Apart from the pictures, every entry should be reproduced exactly.

****************************************

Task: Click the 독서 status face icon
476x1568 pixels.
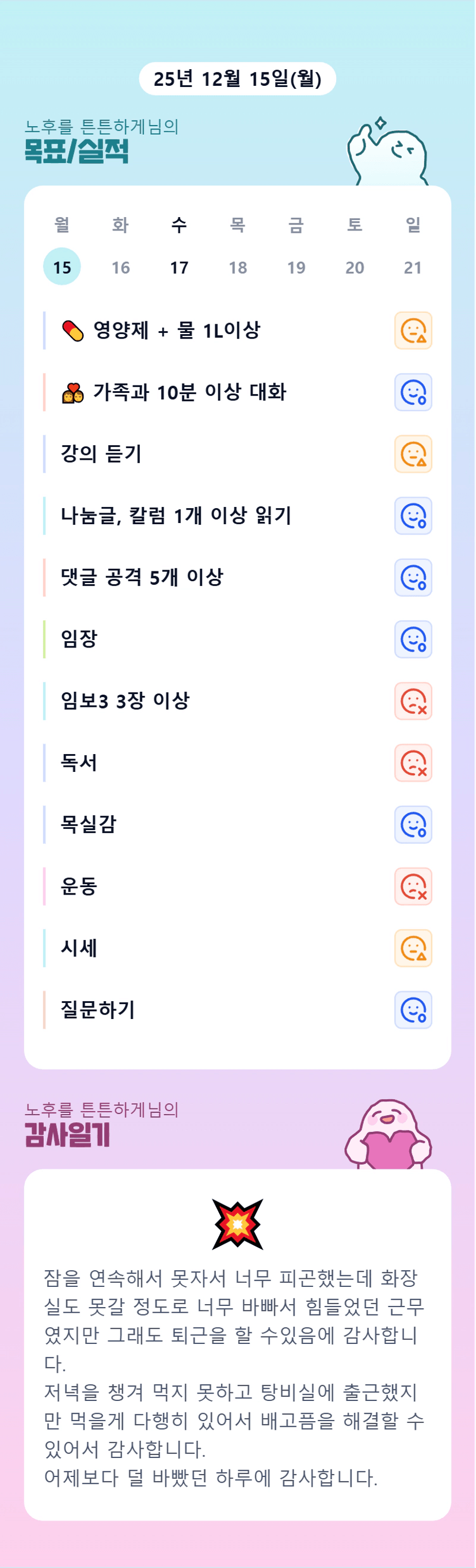Action: pos(413,763)
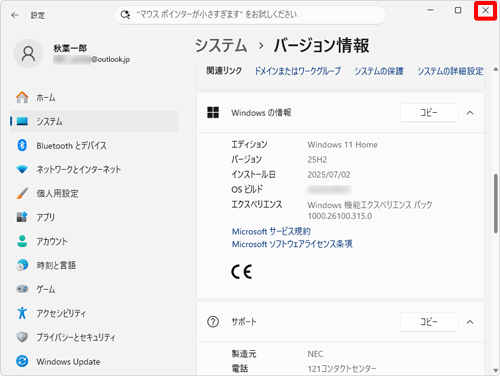
Task: Open the Accessibility figure icon
Action: tap(22, 313)
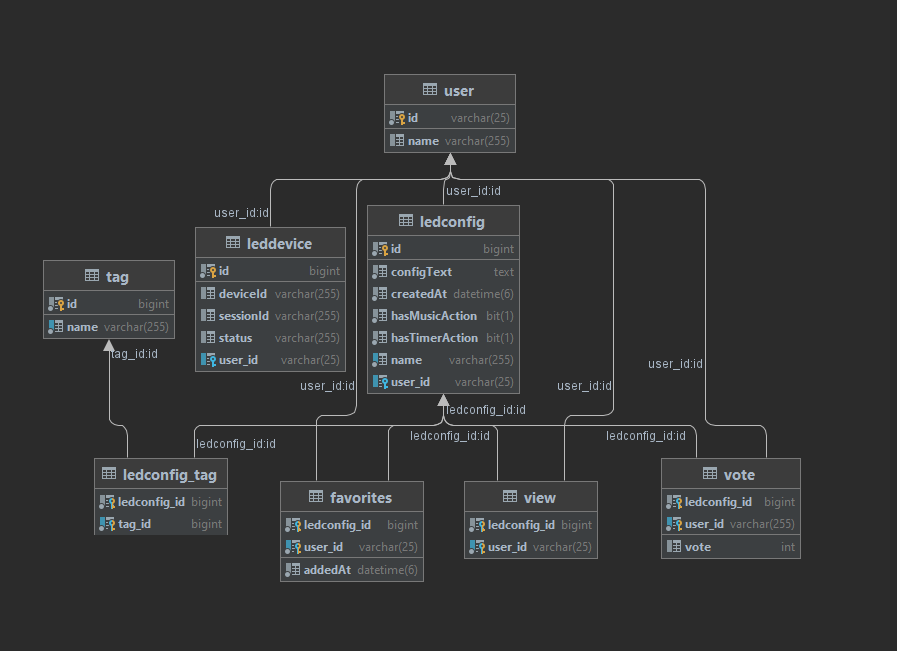The width and height of the screenshot is (897, 651).
Task: Click the user_id:id label above ledconfig
Action: 473,190
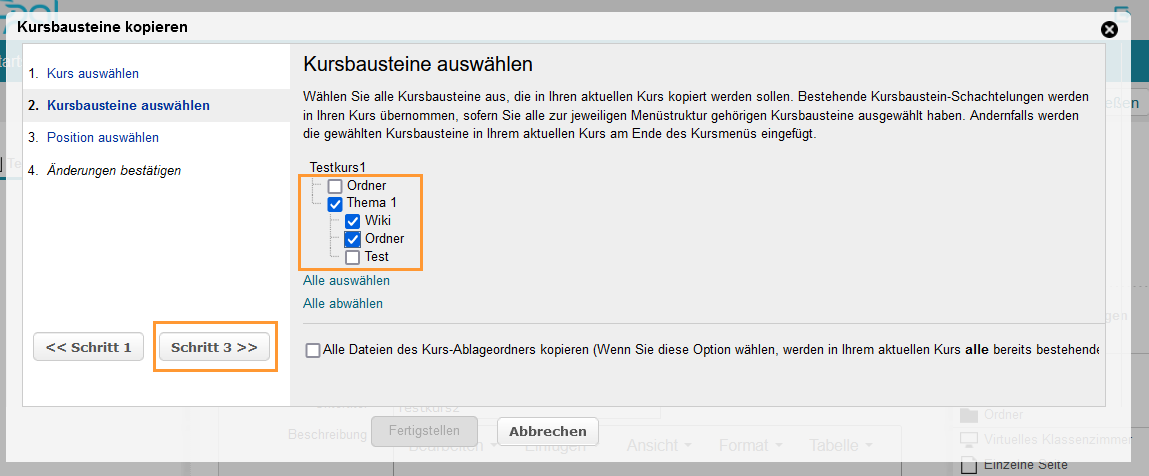
Task: Select step 3 Position auswählen
Action: pyautogui.click(x=102, y=138)
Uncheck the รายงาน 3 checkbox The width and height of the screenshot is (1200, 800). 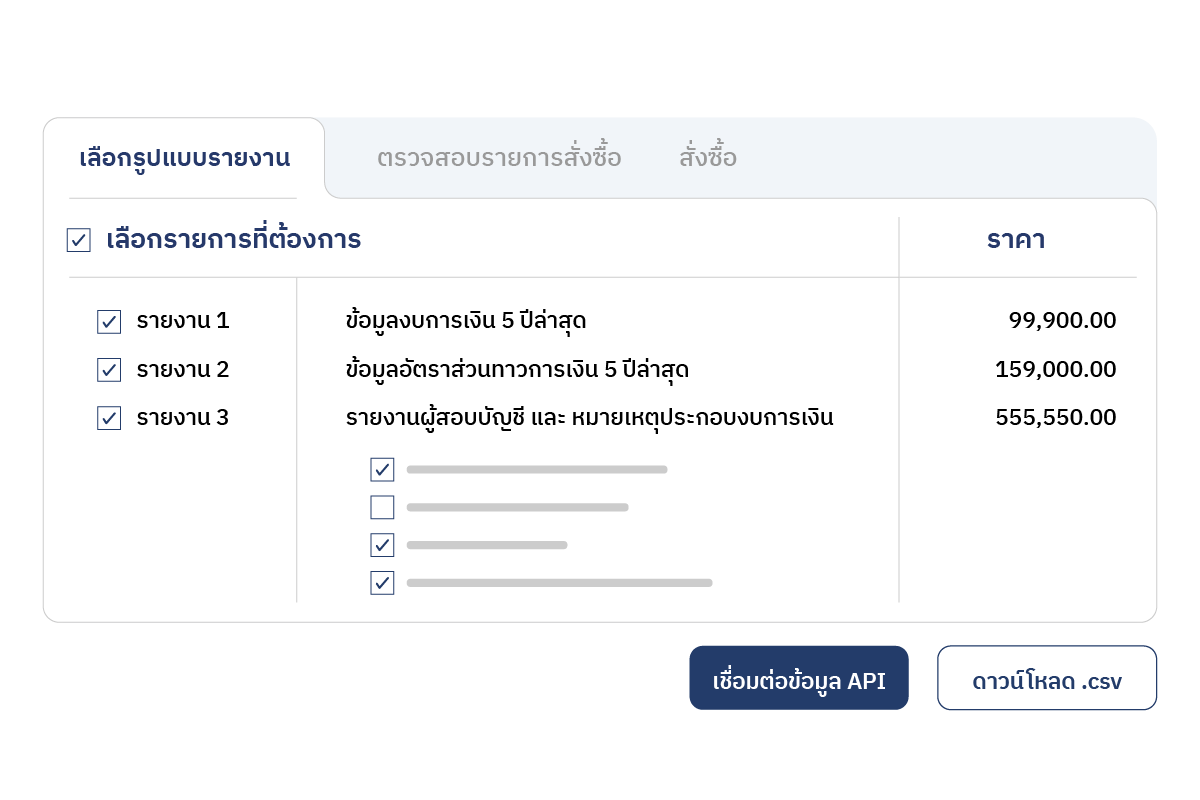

****************************************

Response below:
Task: Click the 독서 status face icon
476x1568 pixels.
Action: pos(413,763)
Task: Open the Accessibility figure icon
Action: tap(22, 313)
The width and height of the screenshot is (897, 651).
Task: Click the user_id:id label above ledconfig
Action: 473,190
Task: Select step 3 Position auswählen
Action: pyautogui.click(x=102, y=138)
Uncheck the รายงาน 3 checkbox The width and height of the screenshot is (1200, 800). 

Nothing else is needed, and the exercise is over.